Ian Stringer, GVA, said: “This latest version of the development pipeline map provides a clear demonstration of how the city council is driving growth and expansion of the city core out of the traditional bounds of the inner ring road in accordance with the Big City Plan.
“This is very much in line with the city’s ambitious growth agenda, which is itself a response to the anticipated upswing in population driven in part by rising regional employment growth. This is evident in the current wave of inward investment and northshoring activity, particularly through relocation precipitated by affordability constraints within the south east, which will support a strong future economy.
“Population growth and net migration, along with connectivity and infrastructure investment, and post-graduate retention from our top-rated regional universities are also anticipated to have a key role to play in the ongoing story of Birmingham’s growth.”
Alongside the launch of the map, Charles Toogood and Mark Birks – from GVA’s offices and residential teams respectively – presented on the current drivers and future pipeline trends to support the city’s markets.
The data provides a clear picture of how closely the office and residential sectors are aligned and the impacts that they have on one another.
The offices sector has seen both a rise in occupier demand and inward investment activity, with a particular focus on co-working space.
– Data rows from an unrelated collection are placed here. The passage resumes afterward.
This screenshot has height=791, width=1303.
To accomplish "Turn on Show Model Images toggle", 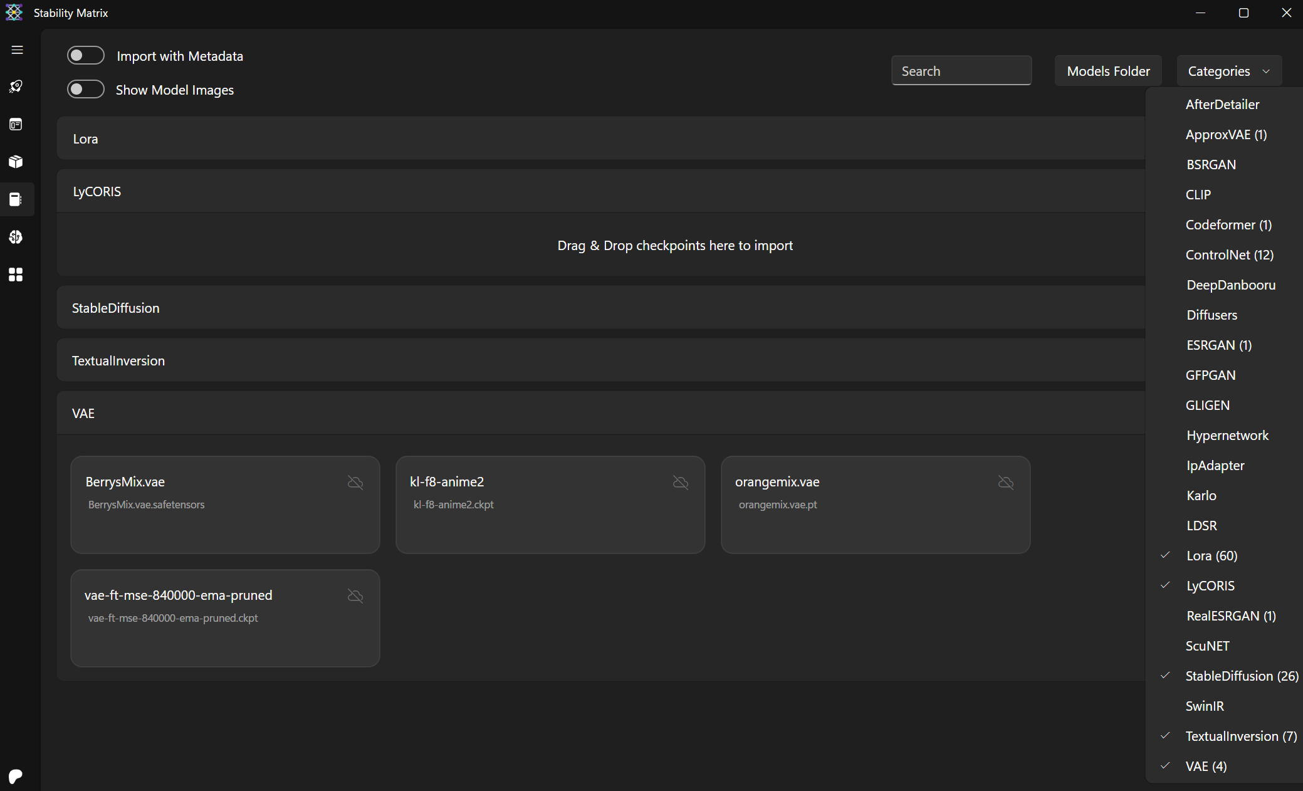I will tap(86, 90).
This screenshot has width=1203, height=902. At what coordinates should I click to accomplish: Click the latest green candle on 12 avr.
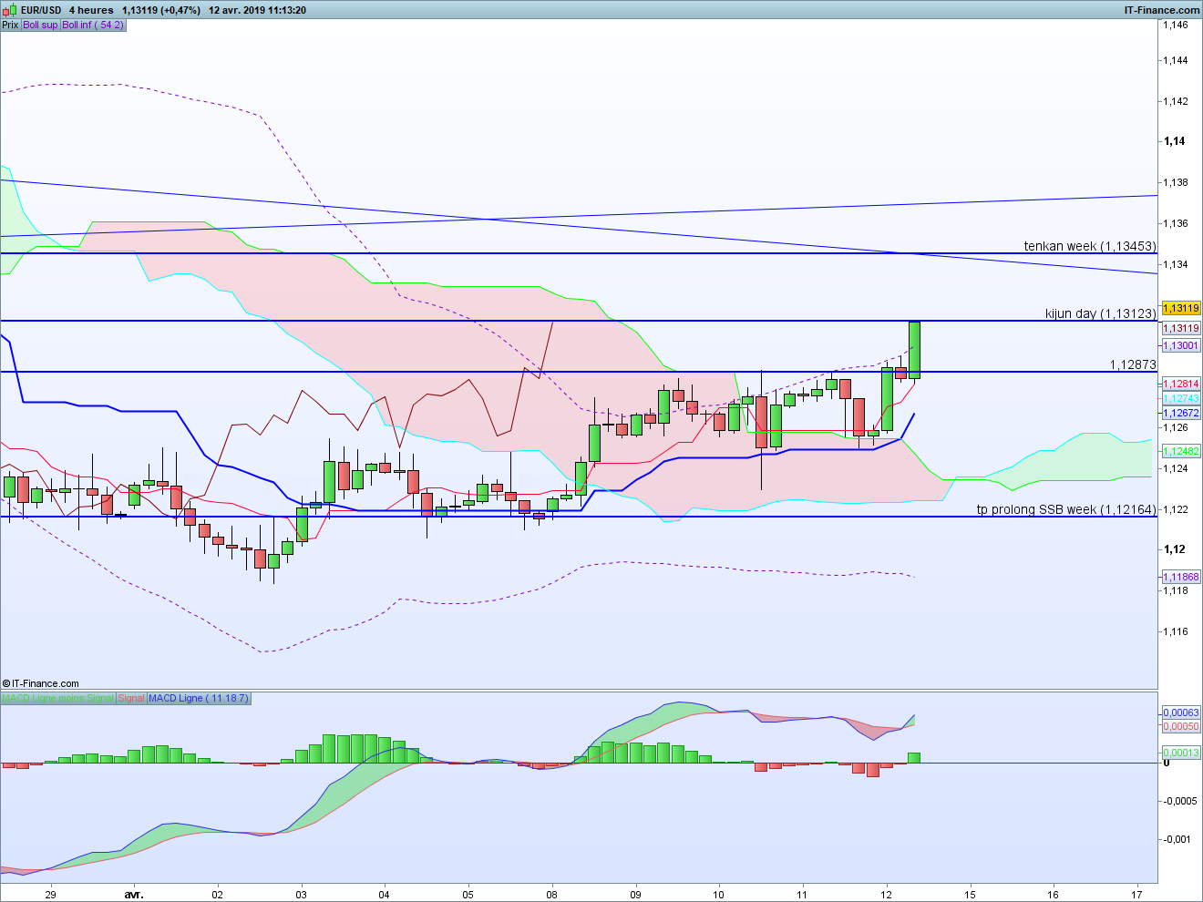pos(914,350)
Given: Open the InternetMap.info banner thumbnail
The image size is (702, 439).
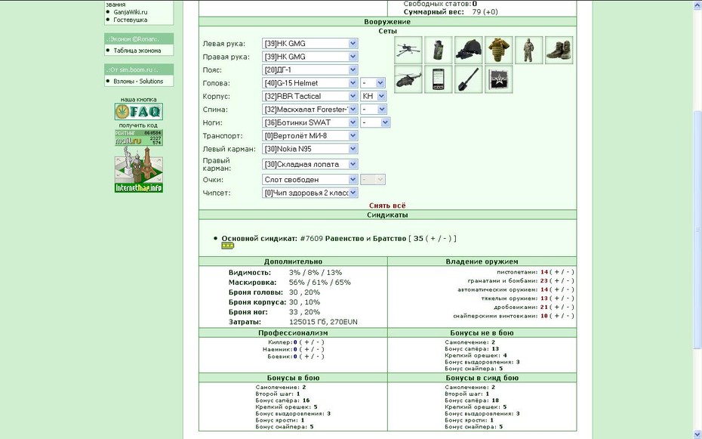Looking at the screenshot, I should [139, 169].
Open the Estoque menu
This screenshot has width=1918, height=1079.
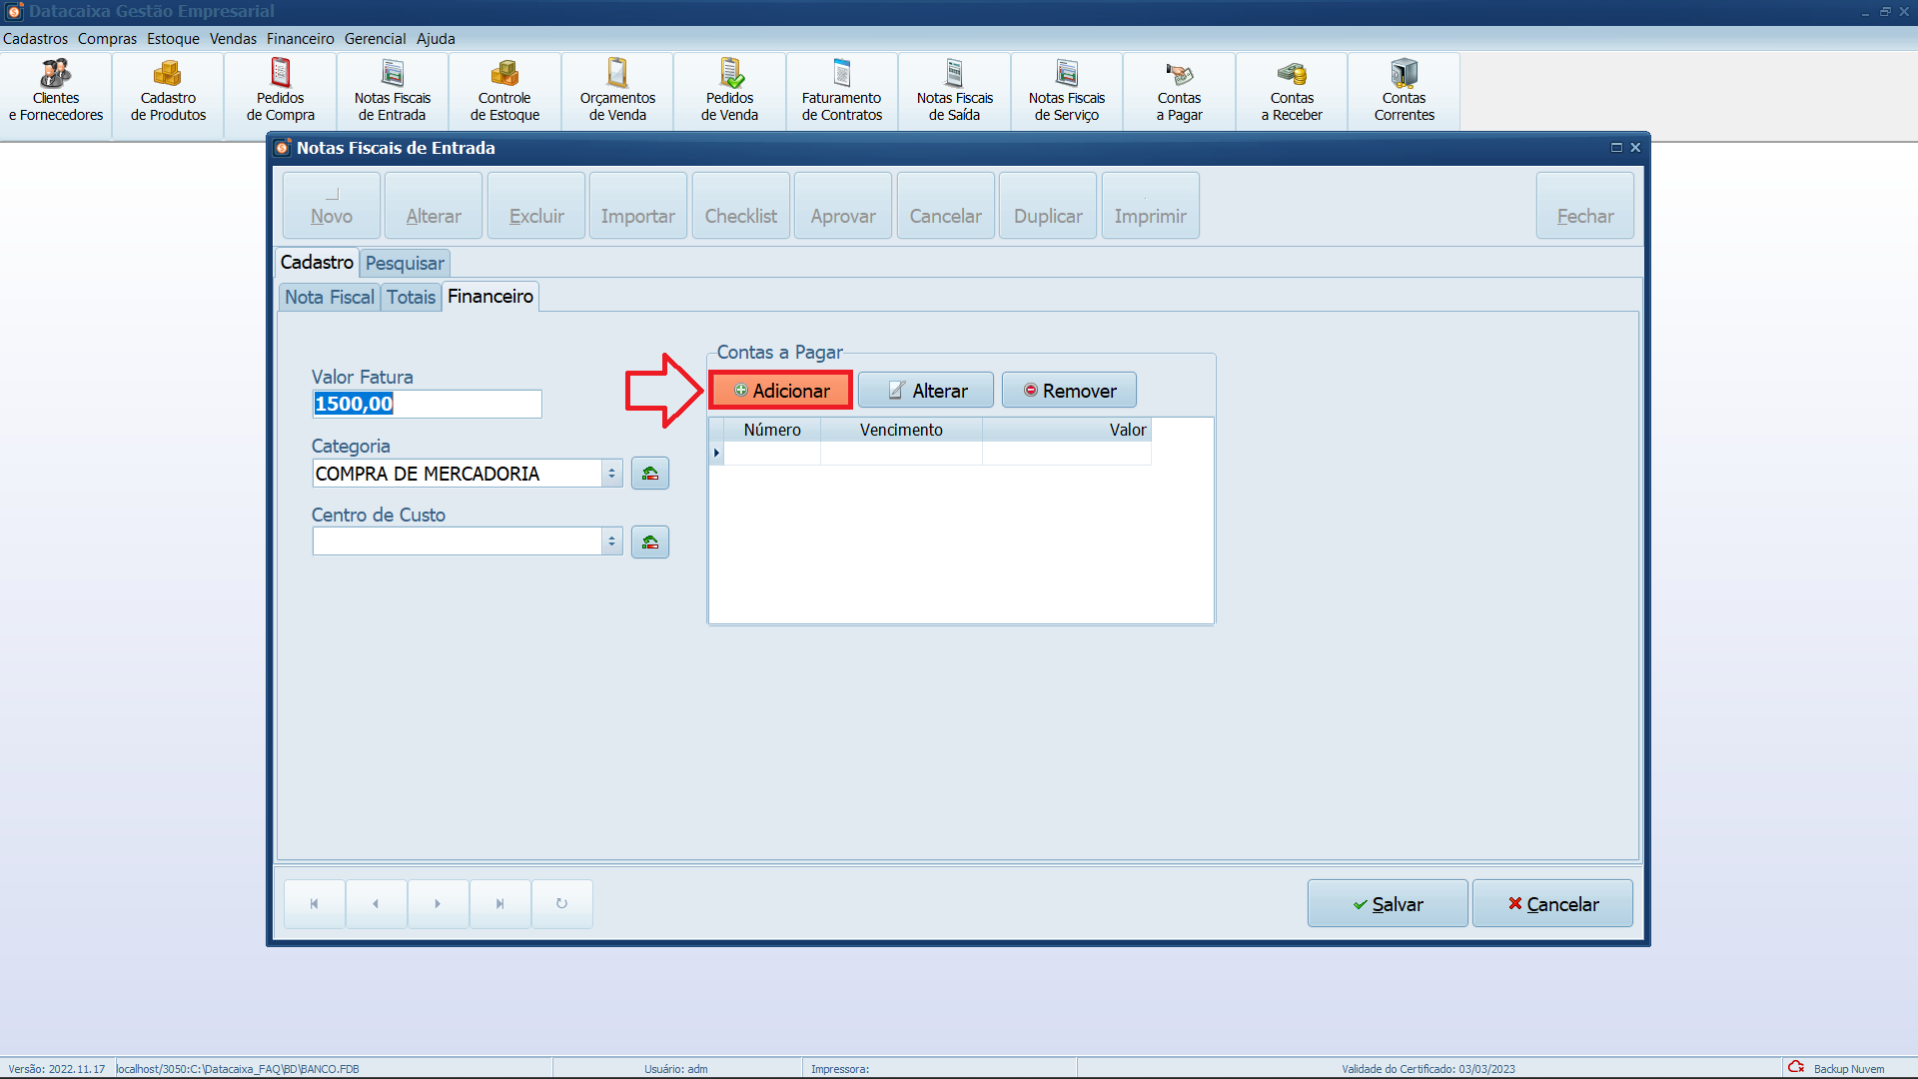tap(173, 39)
Furthermore there has been a positive movement in rental values, constriction of supply and a fall in tenant incentives, all of which are emblematic of a highly in-demand market.
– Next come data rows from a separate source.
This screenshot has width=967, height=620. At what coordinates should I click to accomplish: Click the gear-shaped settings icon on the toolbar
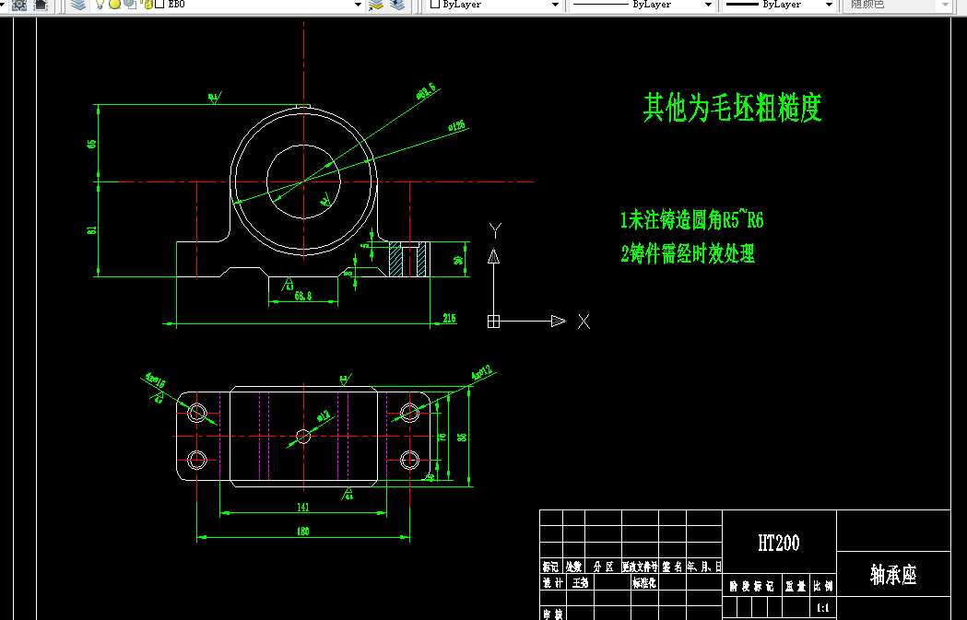19,5
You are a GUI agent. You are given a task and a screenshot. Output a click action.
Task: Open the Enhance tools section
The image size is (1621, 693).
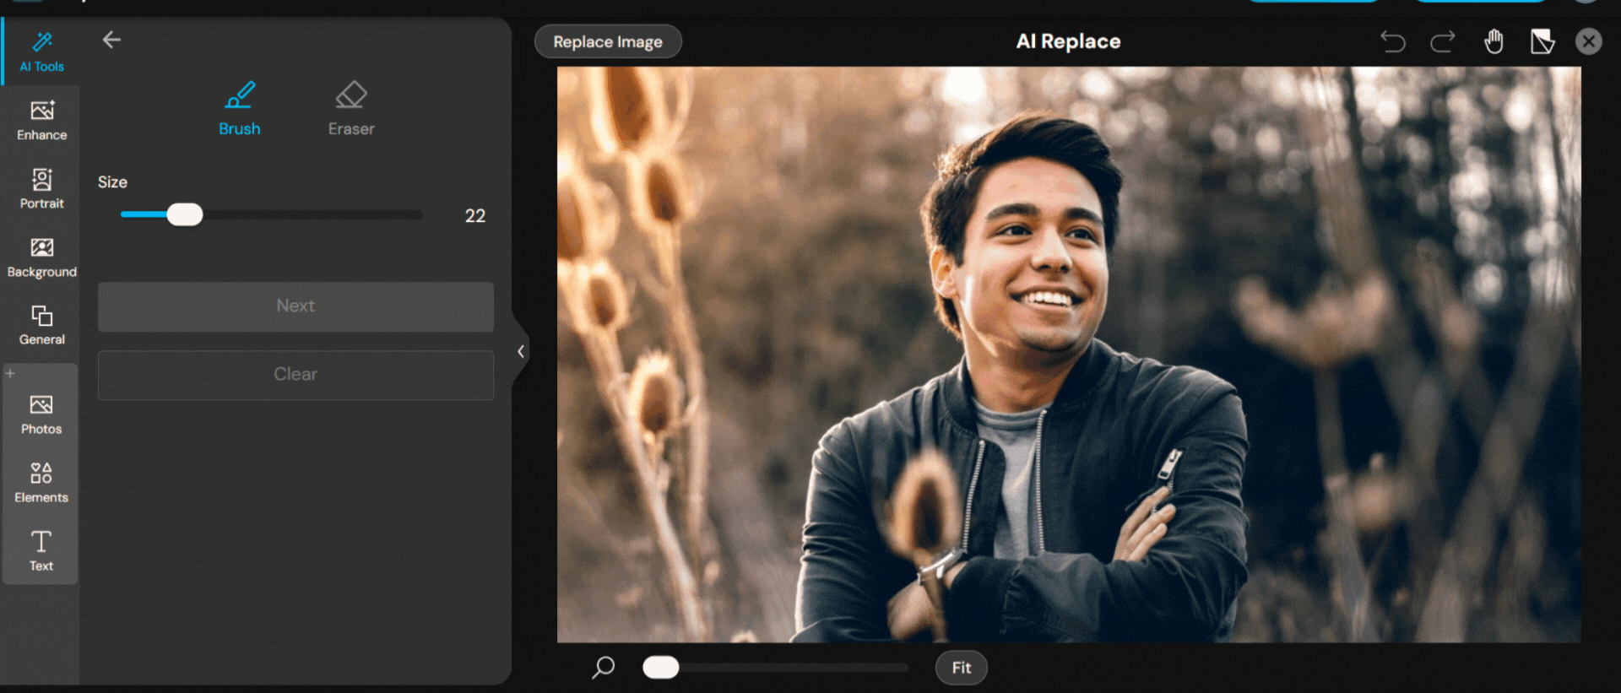(x=41, y=120)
Charles Toogood, GVA, said: “While there is currently some 5 million sq ft of Grade A office space consented or under construction in Birmingham at schemes such as Three Snowhill, 103 Colmore Row and Paradise, active and anticipated requirements are likely to absorb a significant amount of this stock on delivery
“As agile working trends become progressively pervasive across the Midlands commercial office market, we are likely to see falling densities and increasingly efficient floorplates. Ongoing interest in flexible, co-working and serviced office solutions will continue to fulfil some of the requirement for smaller, fleet-of-foot occupiers.”
While the city is seeing activity across all four of its main residential development zones – Eastside, Westside, Digbeth and the Jewellery Quarter – rising demand and growing sale and rental prices, coupled with the shrinking of traditional residential areas, are likely to have a positive knock-on effect on future viability.
This is forcing developers to consider alternative locations and housing solutions if Birmingham is to ensure that it has sufficient residential stock in place to meet the anticipated 51,000 units required by 2031.
Mark Birks, GVA, said: “For the first time in a decade, the city’s Westside has overtaken the Jewellery Quarter in terms of delivery of residential units. This has been boosted considerably by The Bank, a high-rise scheme of over 400 units which is on the doorstep of Brindleyplace and will play a significant role in realigning perceptions of residential zones within Birmingham.
“Future housing supply will be focused in key locations linked to the provision of new strategic infrastructure, such as HS2 and the planned extension to the Midland Metro tram. Ultimately however, factors such as build cost pressures and the viability gap will play an important role in shaping the location and delivery of this badly needed new housing.”